Interestingly the L1BMB freeness status is as follows:
--------------------------------------------------------
DBA Ranges :
--------------------------------------------------------
0x01c02980 Length: 64 Offset: 0
0:Metadata 1:Metadata 2:FULL 3:FULL
4:FULL 5:FULL 6:FULL 7:FULL
8:FULL 9:FULL 10:FULL 11:FULL
12:FULL 13:FULL 14:FULL 15:FULL
16:FULL 17:FULL 18:FULL 19:FULL
20:FULL 21:FULL 22:FULL 23:FULL
24:FULL 25:FULL 26:FULL 27:FULL
28:FULL 29:FULL 30:FULL 31:FULL
32:FULL 33:FULL 34:FULL 35:FULL
36:FULL 37:FULL 38:FULL 39:FULL
40:FULL 41:FULL 42:FULL 43:FULL
44:FULL 45:FULL 46:FULL 47:FULL
48:FULL 49:FULL 50:FULL 51:FULL
52:FULL 53:FULL 54:FULL 55:FULL
56:FULL 57:FULL 58:FULL 59:FULL
60:FULL 61:FULL 62:FULL 63:FULL
All the blocks are full? now i checked dumped a index block, from that extent
to see the index leaf block header whether the space usage mentioned in the
L1BMB is actually accurate.
End dump data blocks tsn: 4 file#: 7 minblk 10624 maxblk 10624
[oracle@oracle trace]$ alter system dump datafile ^C
[oracle@oracle trace]$ ss
SQL*Plus: Release 19.0.0.0.0 - Production on Wed Nov 27 10:41:30 2019
Version 19.5.0.0.0
Copyright (c) 1982, 2019, Oracle. All rights reserved.
Connected to:
Oracle Database 19c Enterprise Edition Release 19.0.0.0.0 - Production
Version 19.5.0.0.0
SQL> alter system dump datafile 7 block 10639;
the dump says:
kdxcolev 0
KDXCOLEV Flags = - - -
kdxcolok 0
kdxcoopc 0x80: opcode=0: iot flags=--- is converted=Y
kdxconco 2
kdxcosdc 2
kdxconro 314 ---> number of entries in the leaf block.

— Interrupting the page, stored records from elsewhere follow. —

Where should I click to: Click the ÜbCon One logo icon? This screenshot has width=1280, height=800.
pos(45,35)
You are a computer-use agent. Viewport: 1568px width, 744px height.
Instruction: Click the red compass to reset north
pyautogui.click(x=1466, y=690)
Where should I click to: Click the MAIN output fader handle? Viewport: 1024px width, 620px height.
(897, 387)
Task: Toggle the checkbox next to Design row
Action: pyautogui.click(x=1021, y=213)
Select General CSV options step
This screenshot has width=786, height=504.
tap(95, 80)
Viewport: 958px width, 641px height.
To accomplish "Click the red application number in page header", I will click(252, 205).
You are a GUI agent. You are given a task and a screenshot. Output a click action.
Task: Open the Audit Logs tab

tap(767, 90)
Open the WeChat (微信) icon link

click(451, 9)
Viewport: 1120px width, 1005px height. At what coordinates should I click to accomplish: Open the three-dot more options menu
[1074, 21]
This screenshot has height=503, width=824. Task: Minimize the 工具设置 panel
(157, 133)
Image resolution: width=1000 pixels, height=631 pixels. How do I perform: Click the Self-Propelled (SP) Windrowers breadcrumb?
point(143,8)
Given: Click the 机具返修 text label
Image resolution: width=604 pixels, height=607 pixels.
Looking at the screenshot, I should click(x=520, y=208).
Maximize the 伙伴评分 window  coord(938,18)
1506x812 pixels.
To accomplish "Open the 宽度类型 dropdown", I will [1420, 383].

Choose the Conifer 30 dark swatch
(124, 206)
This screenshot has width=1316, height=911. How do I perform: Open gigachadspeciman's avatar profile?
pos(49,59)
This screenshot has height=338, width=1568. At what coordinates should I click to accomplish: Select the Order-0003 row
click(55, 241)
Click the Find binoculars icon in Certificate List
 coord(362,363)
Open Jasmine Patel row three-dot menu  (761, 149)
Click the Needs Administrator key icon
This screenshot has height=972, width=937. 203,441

kdxcofbo 664=0x298 --> offset for starting free space in the block.
kdxcofeo 4264=0x10a8 --> similarly marker to point the end of free space.
kdxcoavs 3600
kdxlespl 0
kdxlende 0
kdxlenxt 29374428=0x1c037dc
kdxleprv 29370843=0x1c029db
kdxledsz 0
kdxlebksz 8032
row#0[4552] flag: -------, lock: 0, len=12
col 0; len 2; (2): c1 49
col 1; len 6; (6): 01 c0 2f 67 00 18
row#1[4564] flag: -------, lock: 0, len=12
Obviously there is free space in the block as indicated in the index leaf block
header dump.
Can someone please tell me whether the L1 BMB blocks are used to track freeness
status for tables alone and not for indexes?